Existe uma postura que virou quase um sinal de sofisticação nos últimos anos: desdenhar do que está na moda.
Você conhece o tipo. A pessoa que nunca vai ao restaurante da vez porque "está cheio demais". Que não adota a ferramenta que todo mundo usa porque "é modismo". Que olha para uma tendência e, antes de testá-la, já a descarta como superficialidade coletiva. Entendo de onde vem esse impulso. Em um mundo saturado de novidades, de listas de "o que você precisa experimentar", o ceticismo parece a resposta mais inteligente.
Mas há uma diferença importante entre discernimento e desdém. E confundir os dois pode custar caro.
Quando algo se torna hype, quando uma ideia, uma ferramenta, um lugar ou uma experiência explode em visibilidade, isso raramente acontece por acaso. Existe um mecanismo real por trás. Pode ser que o produto seja genuinamente bom. Pode ser que responda a uma necessidade que muita gente tinha mas não sabia nomear. Pode ser que ofereça uma experiência que vale a vivência, independentemente de quantas pessoas já a tiveram antes de você. O problema não é o hype em si. O problema é a nossa relação com ele: ou aceitamos tudo sem filtro, ou rejeitamos tudo por reflexo. Nenhuma das duas posturas serve bem a quem quer tomar decisões inteligentes, seja na vida pessoal, seja nos negócios.

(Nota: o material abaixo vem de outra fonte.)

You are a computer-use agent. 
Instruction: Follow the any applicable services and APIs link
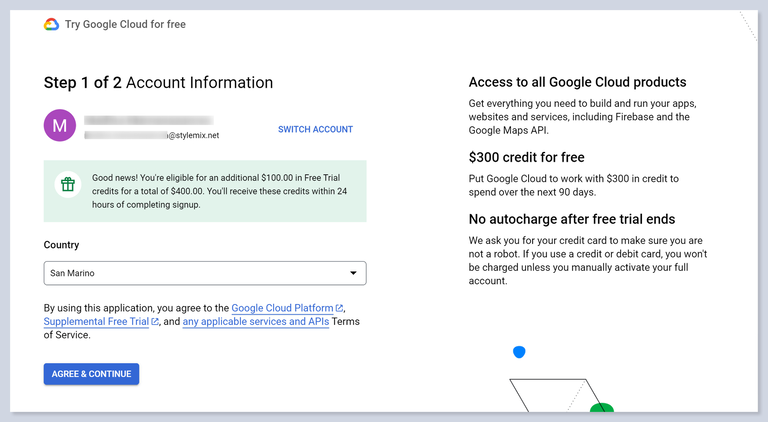(x=258, y=322)
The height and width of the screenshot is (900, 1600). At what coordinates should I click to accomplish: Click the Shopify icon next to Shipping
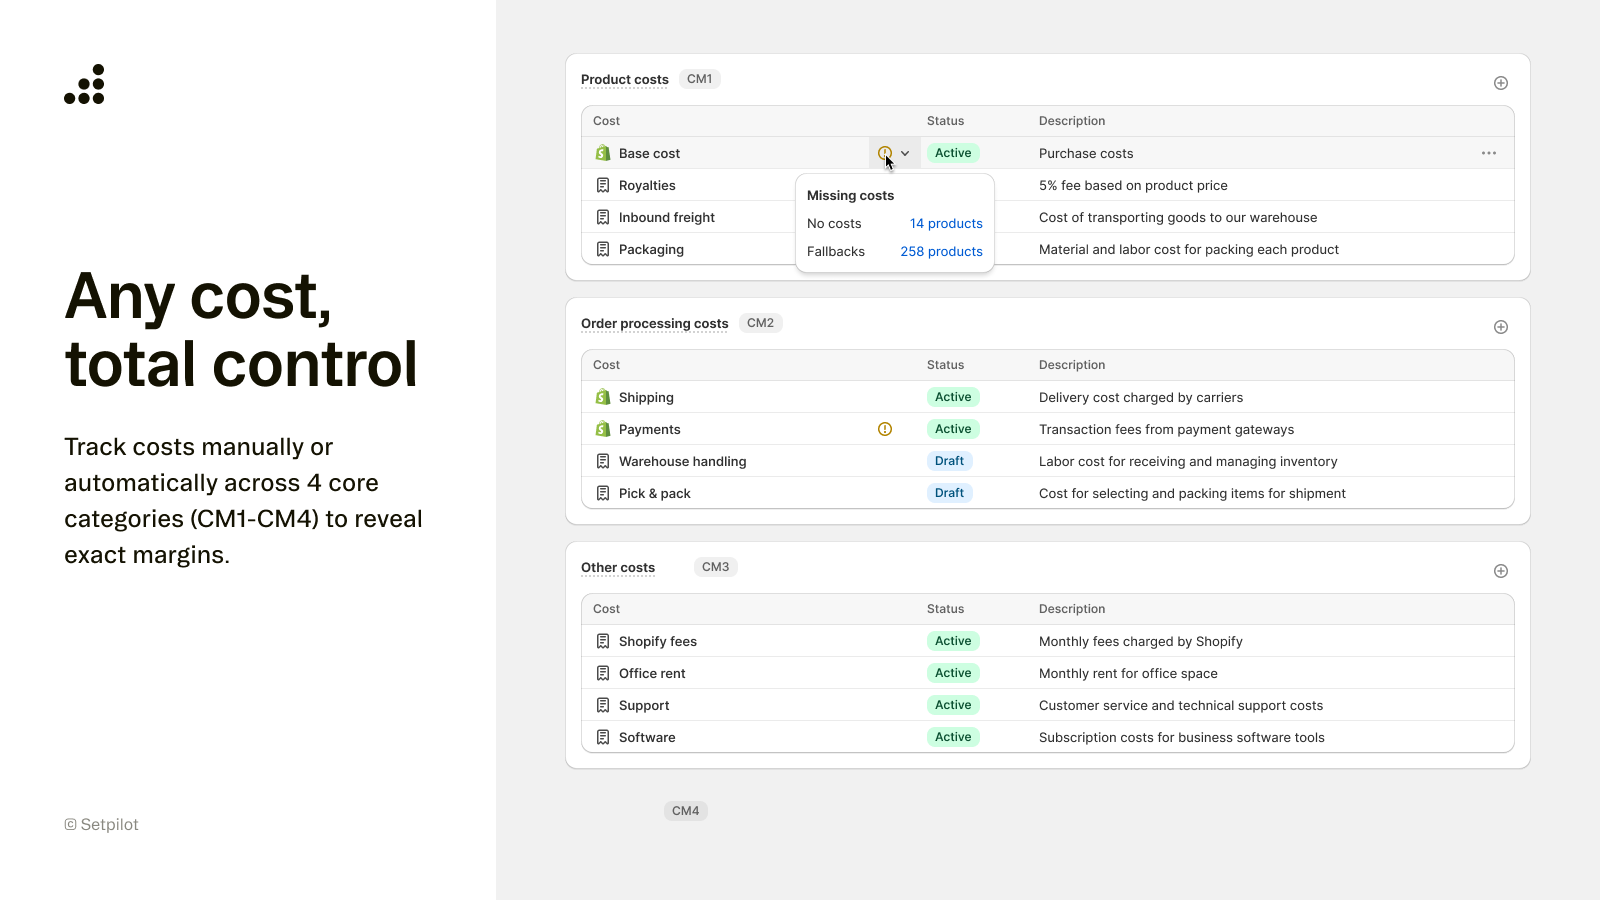(603, 397)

No mercado segurador, aprendi a levar tendências a sério antes de adotá-las ou descartá-las. Uma inovação que ganha tração no setor, seja em modelos de distribuição, tecnologia de subscrição ou novos produtos, raramente surge do nada. Ela surge de uma dor real que encontrou uma solução, ou de uma solução que chegou na hora certa. A mesma lógica se aplica fora do mercado financeiro. Quando um jeito de trabalhar se torna tendência, seja o trabalho remoto, o uso de inteligência artificial no dia a dia ou novos modelos de consumo, a pergunta inteligente não é "isso é hype ou é real?". A pergunta é: qual a dor que isso está resolvendo, e essa dor tem relevância para mim?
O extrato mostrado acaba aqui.